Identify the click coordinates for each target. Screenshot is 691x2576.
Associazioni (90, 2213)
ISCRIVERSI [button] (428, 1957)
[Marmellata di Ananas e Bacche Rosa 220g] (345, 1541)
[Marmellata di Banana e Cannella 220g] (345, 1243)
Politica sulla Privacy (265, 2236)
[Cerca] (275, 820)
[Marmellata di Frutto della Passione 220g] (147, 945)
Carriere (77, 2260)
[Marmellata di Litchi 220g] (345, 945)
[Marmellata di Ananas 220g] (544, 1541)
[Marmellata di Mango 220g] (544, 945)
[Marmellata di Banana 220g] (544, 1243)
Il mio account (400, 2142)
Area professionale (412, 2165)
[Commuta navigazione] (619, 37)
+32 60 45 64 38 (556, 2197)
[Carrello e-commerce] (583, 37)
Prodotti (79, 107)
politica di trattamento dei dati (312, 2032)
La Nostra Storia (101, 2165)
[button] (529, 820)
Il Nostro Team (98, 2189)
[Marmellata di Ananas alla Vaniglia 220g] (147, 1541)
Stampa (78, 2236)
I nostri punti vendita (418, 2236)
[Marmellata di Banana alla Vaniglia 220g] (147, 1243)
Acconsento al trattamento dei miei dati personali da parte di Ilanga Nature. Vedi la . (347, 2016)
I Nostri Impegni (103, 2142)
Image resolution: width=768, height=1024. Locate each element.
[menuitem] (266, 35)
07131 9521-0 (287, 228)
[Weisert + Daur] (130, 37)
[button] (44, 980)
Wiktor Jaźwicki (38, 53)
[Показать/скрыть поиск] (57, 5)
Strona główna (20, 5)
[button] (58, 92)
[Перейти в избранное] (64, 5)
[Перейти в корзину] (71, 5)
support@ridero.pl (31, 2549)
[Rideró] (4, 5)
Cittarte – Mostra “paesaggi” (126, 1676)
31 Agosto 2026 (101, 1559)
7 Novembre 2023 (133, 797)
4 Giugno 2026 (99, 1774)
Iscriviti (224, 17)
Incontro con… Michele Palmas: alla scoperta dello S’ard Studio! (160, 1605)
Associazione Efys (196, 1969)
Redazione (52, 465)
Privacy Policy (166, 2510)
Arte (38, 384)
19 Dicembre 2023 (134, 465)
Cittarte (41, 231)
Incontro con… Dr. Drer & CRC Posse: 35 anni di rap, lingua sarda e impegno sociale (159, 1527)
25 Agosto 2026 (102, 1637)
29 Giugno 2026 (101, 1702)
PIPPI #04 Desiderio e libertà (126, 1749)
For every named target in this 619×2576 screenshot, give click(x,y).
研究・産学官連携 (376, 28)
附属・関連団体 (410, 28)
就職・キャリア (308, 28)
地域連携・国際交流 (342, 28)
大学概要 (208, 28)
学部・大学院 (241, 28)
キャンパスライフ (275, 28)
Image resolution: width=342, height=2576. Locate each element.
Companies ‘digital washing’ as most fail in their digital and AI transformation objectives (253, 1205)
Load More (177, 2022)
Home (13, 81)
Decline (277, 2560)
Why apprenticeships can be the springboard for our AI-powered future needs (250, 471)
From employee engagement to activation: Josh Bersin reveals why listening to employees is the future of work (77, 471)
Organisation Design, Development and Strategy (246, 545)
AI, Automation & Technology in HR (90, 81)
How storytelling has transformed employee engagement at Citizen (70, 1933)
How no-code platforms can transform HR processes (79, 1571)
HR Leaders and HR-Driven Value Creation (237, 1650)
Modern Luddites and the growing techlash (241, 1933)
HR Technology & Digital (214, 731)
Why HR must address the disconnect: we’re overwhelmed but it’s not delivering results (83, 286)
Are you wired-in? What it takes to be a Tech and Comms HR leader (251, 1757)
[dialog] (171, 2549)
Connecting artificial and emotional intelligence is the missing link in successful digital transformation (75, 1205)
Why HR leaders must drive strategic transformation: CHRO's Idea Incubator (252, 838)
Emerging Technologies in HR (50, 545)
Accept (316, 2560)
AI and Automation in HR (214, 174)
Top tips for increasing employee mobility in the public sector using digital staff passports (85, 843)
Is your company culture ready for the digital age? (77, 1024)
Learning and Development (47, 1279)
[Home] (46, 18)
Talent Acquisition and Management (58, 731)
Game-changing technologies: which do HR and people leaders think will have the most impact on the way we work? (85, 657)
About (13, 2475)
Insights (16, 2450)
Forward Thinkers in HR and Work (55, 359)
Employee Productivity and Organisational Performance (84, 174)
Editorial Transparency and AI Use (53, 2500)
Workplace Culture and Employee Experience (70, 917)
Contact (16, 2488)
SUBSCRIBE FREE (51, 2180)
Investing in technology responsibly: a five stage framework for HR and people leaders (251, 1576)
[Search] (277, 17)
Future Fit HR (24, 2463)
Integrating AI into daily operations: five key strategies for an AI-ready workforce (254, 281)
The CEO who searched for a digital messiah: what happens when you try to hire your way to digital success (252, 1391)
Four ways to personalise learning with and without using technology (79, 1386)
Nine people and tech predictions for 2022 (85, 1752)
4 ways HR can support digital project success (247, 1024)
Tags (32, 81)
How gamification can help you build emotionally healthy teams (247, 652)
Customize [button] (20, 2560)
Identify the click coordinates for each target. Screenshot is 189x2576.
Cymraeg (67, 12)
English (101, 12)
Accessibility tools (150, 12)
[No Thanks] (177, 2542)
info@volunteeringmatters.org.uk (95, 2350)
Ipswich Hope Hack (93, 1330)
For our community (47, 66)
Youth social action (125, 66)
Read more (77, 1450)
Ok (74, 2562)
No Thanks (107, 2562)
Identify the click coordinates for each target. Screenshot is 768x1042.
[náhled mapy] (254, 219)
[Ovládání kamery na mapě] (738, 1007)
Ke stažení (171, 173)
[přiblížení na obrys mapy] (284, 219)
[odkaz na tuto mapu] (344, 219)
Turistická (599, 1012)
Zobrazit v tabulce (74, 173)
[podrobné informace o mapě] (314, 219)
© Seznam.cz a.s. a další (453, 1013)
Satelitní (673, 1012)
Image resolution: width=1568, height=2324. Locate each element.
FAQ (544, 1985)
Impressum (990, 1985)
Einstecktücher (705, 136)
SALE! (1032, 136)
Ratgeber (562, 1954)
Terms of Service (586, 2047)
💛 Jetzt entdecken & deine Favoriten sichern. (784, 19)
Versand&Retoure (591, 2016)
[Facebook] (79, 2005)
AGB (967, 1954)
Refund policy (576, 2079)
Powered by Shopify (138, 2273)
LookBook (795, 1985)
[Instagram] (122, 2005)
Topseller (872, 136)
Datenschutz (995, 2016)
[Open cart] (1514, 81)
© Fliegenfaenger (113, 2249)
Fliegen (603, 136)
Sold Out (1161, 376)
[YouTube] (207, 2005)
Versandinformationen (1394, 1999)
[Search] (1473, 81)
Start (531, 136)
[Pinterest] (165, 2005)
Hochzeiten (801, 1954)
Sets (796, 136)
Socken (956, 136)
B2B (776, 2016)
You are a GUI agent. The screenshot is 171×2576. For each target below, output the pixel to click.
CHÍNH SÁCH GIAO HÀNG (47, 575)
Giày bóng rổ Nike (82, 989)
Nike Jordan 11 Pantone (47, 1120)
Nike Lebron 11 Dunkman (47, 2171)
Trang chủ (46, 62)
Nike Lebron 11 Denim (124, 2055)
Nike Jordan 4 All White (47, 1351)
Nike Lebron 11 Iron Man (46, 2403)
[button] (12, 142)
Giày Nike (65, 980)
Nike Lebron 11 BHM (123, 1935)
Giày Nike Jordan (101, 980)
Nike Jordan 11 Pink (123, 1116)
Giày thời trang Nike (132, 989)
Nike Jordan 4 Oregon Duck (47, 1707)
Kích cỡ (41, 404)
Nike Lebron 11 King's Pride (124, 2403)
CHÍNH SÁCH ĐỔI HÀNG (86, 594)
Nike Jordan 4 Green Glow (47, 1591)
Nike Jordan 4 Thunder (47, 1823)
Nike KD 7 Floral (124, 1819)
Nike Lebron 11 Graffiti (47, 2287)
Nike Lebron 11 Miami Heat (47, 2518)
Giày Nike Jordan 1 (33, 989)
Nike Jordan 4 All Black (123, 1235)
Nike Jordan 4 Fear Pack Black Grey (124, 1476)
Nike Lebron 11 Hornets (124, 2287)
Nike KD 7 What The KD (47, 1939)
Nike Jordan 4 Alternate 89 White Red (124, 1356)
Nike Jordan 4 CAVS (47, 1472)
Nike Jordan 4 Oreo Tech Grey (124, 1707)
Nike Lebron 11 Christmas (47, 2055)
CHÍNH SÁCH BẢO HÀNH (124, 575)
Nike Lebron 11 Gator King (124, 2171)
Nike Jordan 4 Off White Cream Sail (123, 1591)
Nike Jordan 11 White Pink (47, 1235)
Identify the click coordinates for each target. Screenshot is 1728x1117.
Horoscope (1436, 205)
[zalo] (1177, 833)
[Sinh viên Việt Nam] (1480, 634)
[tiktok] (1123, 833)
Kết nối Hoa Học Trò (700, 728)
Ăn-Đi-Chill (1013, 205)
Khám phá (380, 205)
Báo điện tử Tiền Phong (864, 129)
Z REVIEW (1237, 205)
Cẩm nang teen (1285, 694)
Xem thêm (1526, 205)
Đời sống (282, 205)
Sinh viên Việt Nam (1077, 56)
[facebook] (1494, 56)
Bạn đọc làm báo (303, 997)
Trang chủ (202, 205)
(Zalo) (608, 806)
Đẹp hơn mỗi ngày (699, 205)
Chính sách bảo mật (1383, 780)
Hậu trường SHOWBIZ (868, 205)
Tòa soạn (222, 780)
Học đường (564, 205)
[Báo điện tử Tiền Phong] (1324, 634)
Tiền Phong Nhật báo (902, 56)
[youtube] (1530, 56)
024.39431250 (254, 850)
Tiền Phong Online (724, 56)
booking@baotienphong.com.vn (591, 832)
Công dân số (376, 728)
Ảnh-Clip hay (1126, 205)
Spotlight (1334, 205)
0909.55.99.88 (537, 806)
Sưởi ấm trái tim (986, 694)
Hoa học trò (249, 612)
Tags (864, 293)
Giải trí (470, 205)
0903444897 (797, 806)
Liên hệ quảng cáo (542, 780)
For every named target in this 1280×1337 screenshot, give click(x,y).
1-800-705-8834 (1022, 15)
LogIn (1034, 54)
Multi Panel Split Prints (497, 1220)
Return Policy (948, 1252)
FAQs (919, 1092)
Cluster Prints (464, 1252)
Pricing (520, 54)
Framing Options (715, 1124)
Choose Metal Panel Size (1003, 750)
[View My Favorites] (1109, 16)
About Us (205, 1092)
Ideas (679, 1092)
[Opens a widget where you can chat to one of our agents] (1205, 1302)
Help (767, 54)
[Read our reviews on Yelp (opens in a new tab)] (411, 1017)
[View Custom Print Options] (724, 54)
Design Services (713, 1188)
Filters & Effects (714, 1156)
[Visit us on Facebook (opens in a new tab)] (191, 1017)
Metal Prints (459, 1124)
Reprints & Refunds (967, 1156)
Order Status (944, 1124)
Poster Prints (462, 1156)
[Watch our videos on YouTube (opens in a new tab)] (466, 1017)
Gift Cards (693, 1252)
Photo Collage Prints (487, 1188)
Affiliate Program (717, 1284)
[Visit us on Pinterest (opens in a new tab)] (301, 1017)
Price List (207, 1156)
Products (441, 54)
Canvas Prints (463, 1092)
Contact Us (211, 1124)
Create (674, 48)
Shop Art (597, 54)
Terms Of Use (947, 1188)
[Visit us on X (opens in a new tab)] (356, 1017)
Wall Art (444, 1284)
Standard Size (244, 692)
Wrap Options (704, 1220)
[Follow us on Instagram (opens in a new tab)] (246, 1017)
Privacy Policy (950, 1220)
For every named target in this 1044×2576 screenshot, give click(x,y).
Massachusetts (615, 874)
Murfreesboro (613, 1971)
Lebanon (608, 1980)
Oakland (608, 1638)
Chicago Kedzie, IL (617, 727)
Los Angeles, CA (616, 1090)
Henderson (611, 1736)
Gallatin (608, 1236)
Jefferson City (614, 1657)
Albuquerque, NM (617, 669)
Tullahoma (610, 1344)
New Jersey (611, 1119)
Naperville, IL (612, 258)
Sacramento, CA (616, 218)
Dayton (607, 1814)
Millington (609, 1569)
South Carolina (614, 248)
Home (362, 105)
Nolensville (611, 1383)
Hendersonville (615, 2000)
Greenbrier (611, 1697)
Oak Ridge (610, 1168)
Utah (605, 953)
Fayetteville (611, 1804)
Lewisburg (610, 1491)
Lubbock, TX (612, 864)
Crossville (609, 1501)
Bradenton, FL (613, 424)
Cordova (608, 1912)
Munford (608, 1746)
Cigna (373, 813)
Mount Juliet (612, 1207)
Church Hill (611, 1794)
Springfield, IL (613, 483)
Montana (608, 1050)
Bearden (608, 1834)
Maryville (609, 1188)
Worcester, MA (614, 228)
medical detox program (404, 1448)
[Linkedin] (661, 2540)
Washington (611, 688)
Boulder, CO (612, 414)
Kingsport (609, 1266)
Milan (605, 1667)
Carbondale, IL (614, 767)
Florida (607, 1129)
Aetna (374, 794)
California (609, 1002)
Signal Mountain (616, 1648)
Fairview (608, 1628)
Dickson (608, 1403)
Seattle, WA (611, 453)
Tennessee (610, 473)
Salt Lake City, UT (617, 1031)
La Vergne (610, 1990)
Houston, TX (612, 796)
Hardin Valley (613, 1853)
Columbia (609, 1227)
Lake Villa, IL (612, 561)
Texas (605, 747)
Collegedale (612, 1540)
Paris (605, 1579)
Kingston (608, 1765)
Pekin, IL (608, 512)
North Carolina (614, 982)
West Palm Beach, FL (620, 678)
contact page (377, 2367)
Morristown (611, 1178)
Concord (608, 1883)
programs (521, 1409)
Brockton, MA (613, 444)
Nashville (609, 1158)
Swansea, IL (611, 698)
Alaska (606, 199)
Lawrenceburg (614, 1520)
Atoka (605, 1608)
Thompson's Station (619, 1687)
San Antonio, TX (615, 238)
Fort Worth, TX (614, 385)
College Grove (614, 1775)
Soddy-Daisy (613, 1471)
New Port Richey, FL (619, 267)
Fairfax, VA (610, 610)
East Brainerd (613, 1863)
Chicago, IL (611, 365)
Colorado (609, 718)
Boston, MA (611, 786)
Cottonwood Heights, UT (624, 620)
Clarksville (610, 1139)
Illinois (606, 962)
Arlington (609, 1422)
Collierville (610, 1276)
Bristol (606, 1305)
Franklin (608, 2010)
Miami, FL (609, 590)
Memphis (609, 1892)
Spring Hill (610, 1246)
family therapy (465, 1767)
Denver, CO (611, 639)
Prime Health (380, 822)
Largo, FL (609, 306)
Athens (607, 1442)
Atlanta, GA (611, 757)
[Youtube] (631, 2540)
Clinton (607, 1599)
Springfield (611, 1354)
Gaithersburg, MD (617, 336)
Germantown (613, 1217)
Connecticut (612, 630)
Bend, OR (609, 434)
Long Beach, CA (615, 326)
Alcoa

DIRECTIONS:
The lines above from the one containing "Nike Jordan 4 Off" through the one containing "(Zalo) (608, 806)" are to be set down exactly, and no others.

TASK SOLUTION:
Nike Jordan 4 Off White Cream Sail (123, 1591)
Nike Jordan 11 White Pink (47, 1235)
Identify the click coordinates for each target. Screenshot is 1728x1117.
Horoscope (1436, 205)
[zalo] (1177, 833)
[Sinh viên Việt Nam] (1480, 634)
[tiktok] (1123, 833)
Kết nối Hoa Học Trò (700, 728)
Ăn-Đi-Chill (1013, 205)
Khám phá (380, 205)
Báo điện tử Tiền Phong (864, 129)
Z REVIEW (1237, 205)
Cẩm nang teen (1285, 694)
Xem thêm (1526, 205)
Đời sống (282, 205)
Sinh viên Việt Nam (1077, 56)
[facebook] (1494, 56)
Bạn đọc làm báo (303, 997)
Trang chủ (202, 205)
(Zalo) (608, 806)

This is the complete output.